Let me tell you about a testing method that changed how I think about writing reliable code. You know how most tests work, right? You write a specific example. You say, “When I pass 2 and 2 to my add function, it should return 4.” That’s example-based testing. It’s like checking a single point on a map.
Property-based testing is different. Instead of checking points, it describes the shape of the entire territory. It states a rule that must always be true, no matter what valid input you throw at it. Then, it lets the computer generate hundreds or thousands of random inputs to try and break that rule. My job shifts from thinking of clever examples to defining the fundamental truths of my code.
Think of it like testing a sorting function. An example test says, “Sorting [3, 1, 2] gives [1, 2, 3].” A property test says, “For any list of numbers, after sorting, each element should be less than or equal to the next one.” The property is the universal law. The computer’s job is to find the asteroid that proves the law wrong.

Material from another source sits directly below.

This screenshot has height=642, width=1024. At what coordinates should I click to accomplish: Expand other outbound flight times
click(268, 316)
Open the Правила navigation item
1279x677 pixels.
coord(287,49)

I started using this in Ruby with a library called Rantly. It plugs right into RSpec, which I was already using. The mental shift was the hardest part. I had to stop asking, “What examples should I test?” and start asking, “What is always true about my code?”

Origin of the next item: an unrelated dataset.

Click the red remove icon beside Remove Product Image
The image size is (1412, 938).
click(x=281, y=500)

Here’s a simple place to begin. Think about reversing an array. What’s a universal truth about that operation?
require 'rantly'
require 'rantly/rspec_extensions'
RSpec.describe 'Array' do
it 'reversing twice gives you the original array' do
property_of {
array(integer) # Generate a random array of integers
}.check { |random_array|
expect(random_array.reverse.reverse).to eq(random_array)
}
end
end
When I run this, Rantly creates hundreds of random arrays. It might try an empty array [], a huge array with 10,000 elements, an array with negative numbers, or an array with duplicate values. My single property test covers all those cases. If reversing twice ever doesn’t give me the original array back, I have a serious bug, and the test will find it.
Let’s look at sorting. The properties are richer.
RSpec.describe 'Array' do
it 'produces elements in order' do
property_of {
array(integer)
}.check { |arr|
sorted = arr.sort
# Property 1: Each element is <= the next one
sorted.each_cons(2) do |a, b|
expect(a <= b).to be true
end
# Property 2: Sorting doesn't create or lose elements
expect(sorted.sort).to match_array(arr)
}
end
end
This test defines two core properties of a correct sort. The first checks ordering. The second checks that the sorted list is a permutation of the original—no elements added or removed. This one test is more powerful than a dozen example tests. It found a bug for me once in a custom comparator where certain equal elements were being dropped.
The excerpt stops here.